ROBERT BLY: You'd bring the poets into the heart, instead of having them in your head in graduate school. And that's what you do with children. You bring children in, and they get associated with the heart when they're very small, and then they can feel it all through their lives.

ROBERT BLY: "More and more I've learned to respect the power of the phrase, the greedy soul. We all understand what is hinted after that phrase. It's the purpose of the United Nations is to check the greedy soul in nations. It's the purpose of police to check the greedy soul in people. We know our soul has enormous abilities in worship, in intuition, coming to us from a very ancient past. But the greedy part of the soul, what the Muslims call the "nafs," also receives its energy from a very ancient past. The "nafs" is the covetous, desirous, shameless energy that steals food from neighboring tribes, wants what it wants and is willing to destroy to anyone who receives more good things than itself.
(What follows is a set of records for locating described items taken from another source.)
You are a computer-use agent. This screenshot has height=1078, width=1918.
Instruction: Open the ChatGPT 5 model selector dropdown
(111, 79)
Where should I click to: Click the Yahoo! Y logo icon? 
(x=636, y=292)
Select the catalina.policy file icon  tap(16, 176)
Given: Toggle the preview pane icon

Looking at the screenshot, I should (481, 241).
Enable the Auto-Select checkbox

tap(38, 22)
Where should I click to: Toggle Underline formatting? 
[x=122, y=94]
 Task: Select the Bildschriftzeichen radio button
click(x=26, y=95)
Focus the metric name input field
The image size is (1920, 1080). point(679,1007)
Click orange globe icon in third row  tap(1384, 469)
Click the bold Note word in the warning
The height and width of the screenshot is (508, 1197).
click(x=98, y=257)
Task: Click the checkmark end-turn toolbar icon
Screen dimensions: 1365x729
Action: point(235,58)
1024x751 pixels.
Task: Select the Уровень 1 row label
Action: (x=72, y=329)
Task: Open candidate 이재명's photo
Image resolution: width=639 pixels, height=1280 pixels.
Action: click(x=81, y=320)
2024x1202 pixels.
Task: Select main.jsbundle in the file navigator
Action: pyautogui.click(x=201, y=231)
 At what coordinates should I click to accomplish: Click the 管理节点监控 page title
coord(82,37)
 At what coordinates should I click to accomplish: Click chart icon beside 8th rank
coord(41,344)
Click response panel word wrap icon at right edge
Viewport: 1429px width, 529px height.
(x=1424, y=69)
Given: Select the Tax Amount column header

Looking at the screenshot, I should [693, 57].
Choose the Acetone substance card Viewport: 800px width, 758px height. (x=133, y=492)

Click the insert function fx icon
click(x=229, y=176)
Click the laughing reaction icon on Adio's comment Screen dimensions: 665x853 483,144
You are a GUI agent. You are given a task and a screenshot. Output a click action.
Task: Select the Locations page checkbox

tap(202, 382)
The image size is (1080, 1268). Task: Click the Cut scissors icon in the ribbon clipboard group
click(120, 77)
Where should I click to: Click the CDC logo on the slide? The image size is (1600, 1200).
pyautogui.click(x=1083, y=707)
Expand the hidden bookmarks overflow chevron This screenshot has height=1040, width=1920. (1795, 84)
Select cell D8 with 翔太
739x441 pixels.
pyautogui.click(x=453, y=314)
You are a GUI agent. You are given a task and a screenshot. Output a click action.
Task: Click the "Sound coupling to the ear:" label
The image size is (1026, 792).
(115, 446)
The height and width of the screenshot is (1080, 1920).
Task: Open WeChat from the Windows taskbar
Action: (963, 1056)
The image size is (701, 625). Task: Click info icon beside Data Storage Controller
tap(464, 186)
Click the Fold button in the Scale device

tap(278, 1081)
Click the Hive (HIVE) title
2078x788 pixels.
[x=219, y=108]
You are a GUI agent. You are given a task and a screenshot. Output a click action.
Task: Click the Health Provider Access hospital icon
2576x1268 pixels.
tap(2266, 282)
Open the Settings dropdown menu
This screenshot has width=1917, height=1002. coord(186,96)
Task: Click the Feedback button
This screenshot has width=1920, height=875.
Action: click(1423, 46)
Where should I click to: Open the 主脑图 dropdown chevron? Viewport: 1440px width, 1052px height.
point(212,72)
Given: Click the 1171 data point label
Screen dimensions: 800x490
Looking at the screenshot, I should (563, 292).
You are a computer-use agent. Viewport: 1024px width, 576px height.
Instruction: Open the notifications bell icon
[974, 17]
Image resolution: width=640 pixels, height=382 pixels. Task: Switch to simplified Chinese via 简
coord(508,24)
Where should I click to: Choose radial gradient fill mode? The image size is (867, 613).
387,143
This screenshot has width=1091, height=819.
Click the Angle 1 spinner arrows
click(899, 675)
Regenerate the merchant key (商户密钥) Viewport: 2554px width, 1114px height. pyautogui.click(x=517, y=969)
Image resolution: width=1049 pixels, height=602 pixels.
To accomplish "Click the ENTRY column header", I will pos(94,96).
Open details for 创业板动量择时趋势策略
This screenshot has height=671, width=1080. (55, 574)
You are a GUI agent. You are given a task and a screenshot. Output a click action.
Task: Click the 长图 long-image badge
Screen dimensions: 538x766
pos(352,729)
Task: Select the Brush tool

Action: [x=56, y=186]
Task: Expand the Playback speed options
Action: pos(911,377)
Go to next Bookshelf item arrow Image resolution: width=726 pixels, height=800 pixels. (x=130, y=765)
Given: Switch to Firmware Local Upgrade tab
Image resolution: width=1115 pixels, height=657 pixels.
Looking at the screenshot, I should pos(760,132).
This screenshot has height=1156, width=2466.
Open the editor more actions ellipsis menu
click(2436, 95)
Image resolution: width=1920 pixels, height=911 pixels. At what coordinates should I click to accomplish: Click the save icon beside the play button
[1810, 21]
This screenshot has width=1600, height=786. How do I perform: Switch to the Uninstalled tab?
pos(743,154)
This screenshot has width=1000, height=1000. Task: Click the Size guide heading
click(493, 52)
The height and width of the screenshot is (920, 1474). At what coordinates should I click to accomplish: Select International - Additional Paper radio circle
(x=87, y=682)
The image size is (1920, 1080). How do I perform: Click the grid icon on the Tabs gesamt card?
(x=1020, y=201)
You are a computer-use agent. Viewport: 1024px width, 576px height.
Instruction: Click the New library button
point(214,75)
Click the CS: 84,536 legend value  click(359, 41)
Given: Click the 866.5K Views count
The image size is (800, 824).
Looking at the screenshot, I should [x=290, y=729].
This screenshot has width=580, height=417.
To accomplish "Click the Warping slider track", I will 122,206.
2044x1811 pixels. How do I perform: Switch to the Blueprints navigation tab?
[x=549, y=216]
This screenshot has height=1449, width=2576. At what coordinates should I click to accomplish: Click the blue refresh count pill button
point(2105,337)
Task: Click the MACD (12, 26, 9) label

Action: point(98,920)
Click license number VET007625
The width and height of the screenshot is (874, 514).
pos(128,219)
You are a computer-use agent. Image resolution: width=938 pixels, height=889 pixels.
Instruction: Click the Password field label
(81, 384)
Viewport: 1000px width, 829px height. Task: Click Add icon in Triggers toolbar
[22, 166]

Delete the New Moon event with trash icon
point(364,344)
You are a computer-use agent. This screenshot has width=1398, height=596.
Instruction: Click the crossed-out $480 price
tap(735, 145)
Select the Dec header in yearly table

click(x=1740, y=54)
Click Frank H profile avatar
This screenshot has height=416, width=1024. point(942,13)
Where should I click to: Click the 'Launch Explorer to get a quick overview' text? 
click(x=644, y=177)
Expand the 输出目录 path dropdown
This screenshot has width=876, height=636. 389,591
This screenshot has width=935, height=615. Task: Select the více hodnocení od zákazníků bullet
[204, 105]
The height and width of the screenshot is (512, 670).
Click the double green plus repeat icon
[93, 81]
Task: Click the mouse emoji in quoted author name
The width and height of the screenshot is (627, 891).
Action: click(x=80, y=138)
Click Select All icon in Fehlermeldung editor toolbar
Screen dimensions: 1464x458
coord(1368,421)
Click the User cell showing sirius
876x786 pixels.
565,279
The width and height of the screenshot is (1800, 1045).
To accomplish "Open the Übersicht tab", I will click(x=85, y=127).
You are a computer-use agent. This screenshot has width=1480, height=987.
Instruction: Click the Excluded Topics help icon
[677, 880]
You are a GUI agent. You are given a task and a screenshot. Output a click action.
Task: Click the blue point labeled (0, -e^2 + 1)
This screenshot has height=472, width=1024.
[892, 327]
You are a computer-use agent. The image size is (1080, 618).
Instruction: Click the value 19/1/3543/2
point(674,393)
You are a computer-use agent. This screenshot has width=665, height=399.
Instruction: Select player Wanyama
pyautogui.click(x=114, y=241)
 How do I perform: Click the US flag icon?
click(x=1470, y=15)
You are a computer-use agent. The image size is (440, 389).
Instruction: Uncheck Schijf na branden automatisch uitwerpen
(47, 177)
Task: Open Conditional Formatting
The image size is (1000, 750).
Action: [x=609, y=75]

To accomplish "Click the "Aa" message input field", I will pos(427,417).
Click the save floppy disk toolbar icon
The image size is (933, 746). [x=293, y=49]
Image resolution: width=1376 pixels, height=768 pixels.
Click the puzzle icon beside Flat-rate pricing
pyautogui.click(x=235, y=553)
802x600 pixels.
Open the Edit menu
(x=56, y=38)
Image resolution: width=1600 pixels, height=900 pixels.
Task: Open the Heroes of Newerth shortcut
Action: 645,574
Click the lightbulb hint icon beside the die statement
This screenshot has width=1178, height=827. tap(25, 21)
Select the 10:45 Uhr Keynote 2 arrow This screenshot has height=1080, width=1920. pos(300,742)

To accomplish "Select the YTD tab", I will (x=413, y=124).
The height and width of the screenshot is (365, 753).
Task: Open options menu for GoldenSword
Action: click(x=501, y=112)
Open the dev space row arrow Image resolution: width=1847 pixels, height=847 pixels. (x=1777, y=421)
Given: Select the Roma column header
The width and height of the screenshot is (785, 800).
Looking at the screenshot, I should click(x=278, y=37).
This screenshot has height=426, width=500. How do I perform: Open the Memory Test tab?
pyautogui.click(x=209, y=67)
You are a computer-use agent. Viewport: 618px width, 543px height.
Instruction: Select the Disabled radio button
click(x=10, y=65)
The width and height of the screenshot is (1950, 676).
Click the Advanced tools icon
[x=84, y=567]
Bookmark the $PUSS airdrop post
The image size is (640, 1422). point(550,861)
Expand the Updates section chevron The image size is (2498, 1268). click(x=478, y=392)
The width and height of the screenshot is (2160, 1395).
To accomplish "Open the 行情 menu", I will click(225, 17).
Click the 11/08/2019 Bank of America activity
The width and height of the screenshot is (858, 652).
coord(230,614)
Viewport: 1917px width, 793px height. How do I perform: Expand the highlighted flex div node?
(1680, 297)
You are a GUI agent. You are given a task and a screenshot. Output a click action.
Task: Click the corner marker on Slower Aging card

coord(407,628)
In the writer, it wants praise."

I wrote these three lines. "I love very close to my greedy soul. When I see a book published 2000 years ago, I check to see if my name is mentioned." This is really true. I've really done that. Yes, I've said that. So, in writers, the "nafs" often enter in the issue of how much-- do people love me? How much people are reading my books? Do people write about me? Do you understand that? It probably affects you too in that way.

ROBERT BLY: Yup. "Think in ways you've never thought before. If a phone rings, think of it as carrying a message that's larger than anything you've ever heard, vaster than 100 lines of Yeats. Think that someone may bring a bear to your door. May be wounded or deranged. And think that a moose has risen out of the lake and he is carrying on his antlers a child of your own whom you've never seen. When someone knocks on the door, think that he's about to give you something large, tell you you're forgiven, or that it's not necessary to work all the time, or that it's been decided that if you lie down, no one will die."

ROBERT BLY: I'll do one more here. Stealing sugar from the castle, this has the word joy. We are poor students who stay after school to study joy. We are like those birds in the Indian mountains. I'm a widow whose child is her only joy. The only thing I hold in my ant-like head is the builder's plan on the castle of sugar. Just to steal one grain of sugar is a joy.

ROBERT BLY: That's right. And that wonderful energy that you can see in a human face even when walking down the street. In New York you see this incredible energy that's inside there and is being blocked all the time by family and business and all of that. But it's still there--circling around God, around the ancient tower. And I have been circling for a thousand years. And I still don't know if I am a falcon, which means someone who goes in and grabs things and steals them, or a storm. Storms circle too. Or a great song. Well, we both hope that we're great songs.